「愛宕祭」規模縮小 コロナ後4年ぶり開催 伝統の造り物も数減らし継続

2023.07.16
ニュース丹波市地域地域

愛宕祭のポスターを手にする実行委員会の後藤正義副実行委員長、村上豊実行委員長、小南慎一副実行委員長(左から)。ポスターのメイン画像も花火から造り物に変わった=兵庫県丹波市氷上町成松で

兵庫県丹波市を代表する夏祭り、同市氷上町成松市街地で行われる「愛宕祭」が8月23、24の両日、4年ぶりに開催される。コロナ禍を機に、厳しい経済情勢と少子高齢化による祭りを担う住民負担を直視し、事業費を圧縮し、住民の労務負担を軽減した持続可能な祭りとする。呼び物の一つ、打ち上げ花火は予算を削減。およそ220年の伝統の「造り物」奉納は、コロナ前より数を減らし継続する。「コロナ前と同じに、との期待に応えるのは難しい。今後も祭りを続けるための選択。できるだけのことをする」と、コロナが見直し機会になったとプラスに捉え、関係者は準備を進めている。

コロナ前の2019年、1600万円程度だった全体予算を500万円程度圧縮する。

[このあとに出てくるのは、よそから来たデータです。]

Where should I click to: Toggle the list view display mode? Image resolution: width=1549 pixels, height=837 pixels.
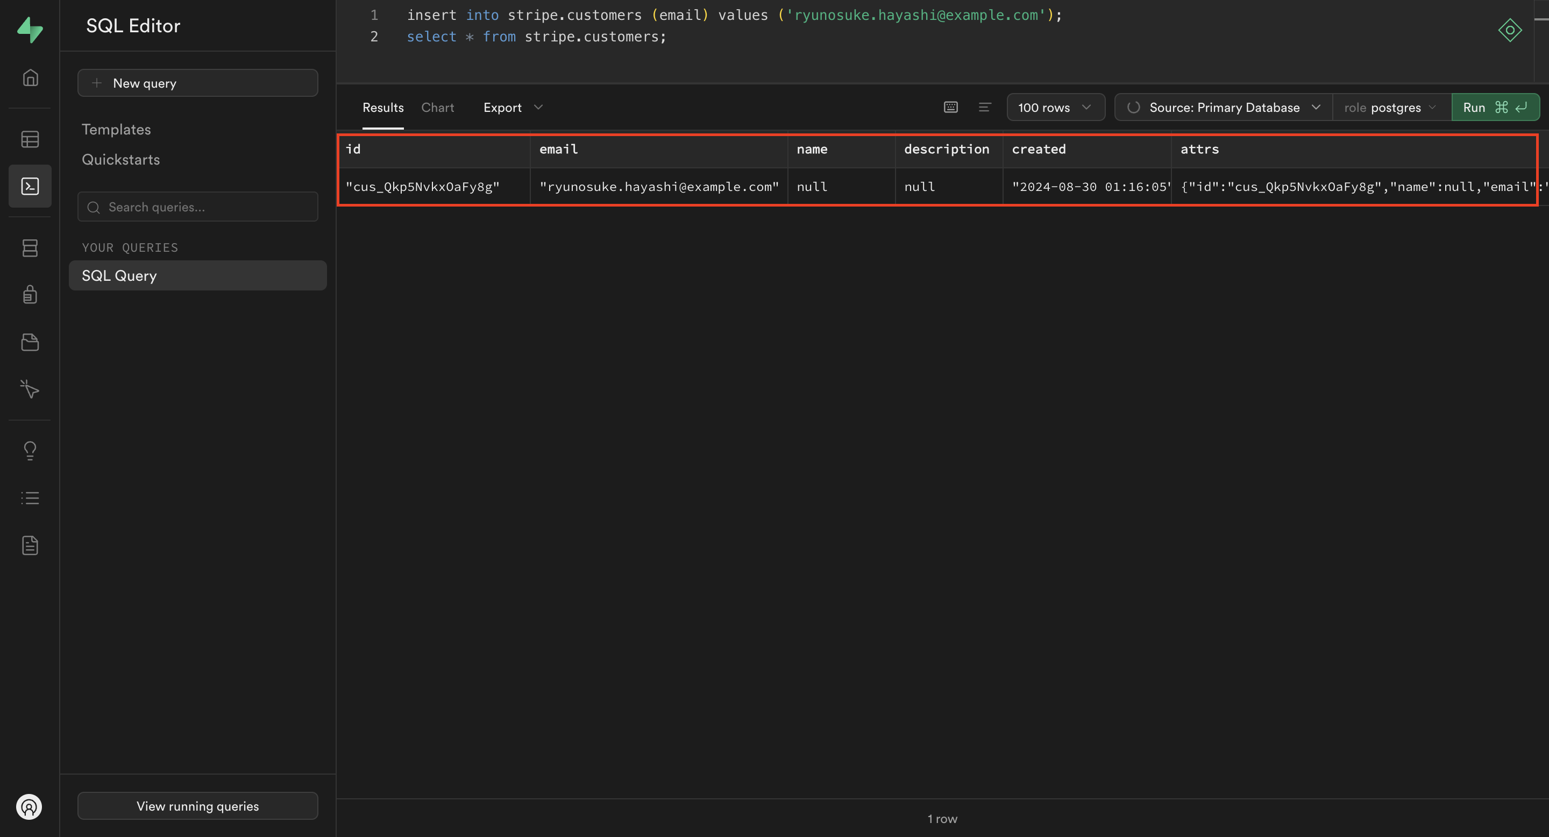tap(983, 107)
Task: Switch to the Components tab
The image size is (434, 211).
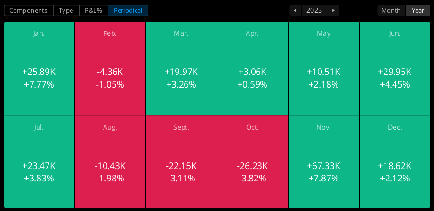Action: 29,10
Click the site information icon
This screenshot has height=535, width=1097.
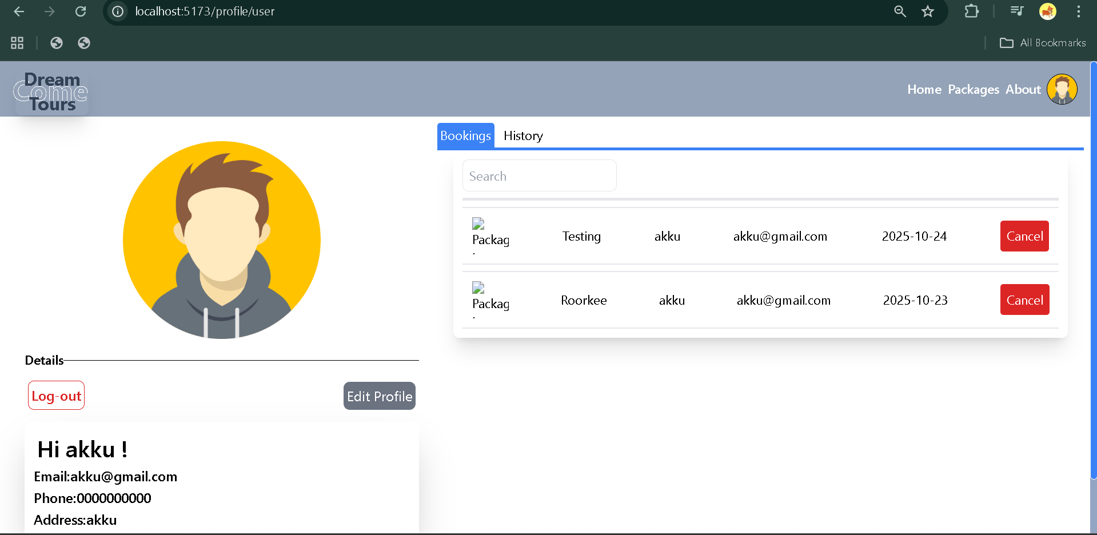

収入は、中央地区自治振興会、成松連合区、中兵庫信用金庫、JA丹波ひかみからの奉賛金、氷上町中央地区内外の企業からの協賛金、同地区の賛助金、市観光協会からの補助金、露店の出店料と繰越金。協賛金が集まりにくくなっているほか、住民が祭りのために負担する奉賛金、賛助金もこれまで通り負担をお願いするのは難しいとして減額し、祭りをやや小ぶりにすることにした。

1919年に始まったとされ、「三丹随一」と豪勢さを誇った花火は、19年の6割の300万円程度の規模になる見通し。打ち上げ場所は、以前と同じ、市シルバー人材センター(同市氷上町氷上)近くの加古川堤防。

金銭的負担だけでなく、人的労務負担も減らす。交通整理に当たるガードマンを増員し、各自治会からの出役の人数を減らす。

11自治会が奉納していた一つの材料で世相を表す立体の人形や建物をつくる「造り物」(丹波市指定文化財)は、奉納する自治会を6に減らす。自治会構成戸数の違い(中町は12戸、西町は65戸)により、制作当番が2年に1度回ってくるところと5年に1度のところがあり、5、6年に一度の巡りに再編した。

11自治会を6ブロックに分け、ブロックの中で担当組が奉納する。合同制作でなく、当番組がつくり、地元公民館に展示する。当番の巡りが遅くなり、非番の年は、お盆や祭りをゆっくり過ごすゆとりが生まれる。関西大学生の奉納は変わらず続け、造り物は計7つ。

また、23日に行っていた中央地区踊り保存会の丹波市音頭の練り込み、青少年健全育成パレードと演奏会、23、24日の盆踊り大会はやめ、やぐらを設けない。

中央小学校運動場にトラックを利用したステージを設け、約100店の露店は同小運動場に集める。成松センター通りは軽トラ市を開く。

村上豊実行委員長(中央地区自治振興会長)は、「五穀豊穣や火難避けの願いを込め、先祖から受け継いできた祭りを止めることはできない。地元住民が大きな負担感を感じることなく、続けていける形を考えた。今年のやり方がベストで完成形かどうかは分からない。やってみて、より良くしていけばいい」と言い、成松造り物保存会の荻野隆司会長(成松連合区副会長)は、「負担感を減らすことに異論はなかった。今年も観客が投票できるスタンプラリーをするので、参加してもらえれば」と語った。

江戸時代中期の飢饉や大火をきっかけに京都の愛宕神社に詣で、分霊を勧進。甲賀山公園内にある愛宕神社の大祭が、同祭り。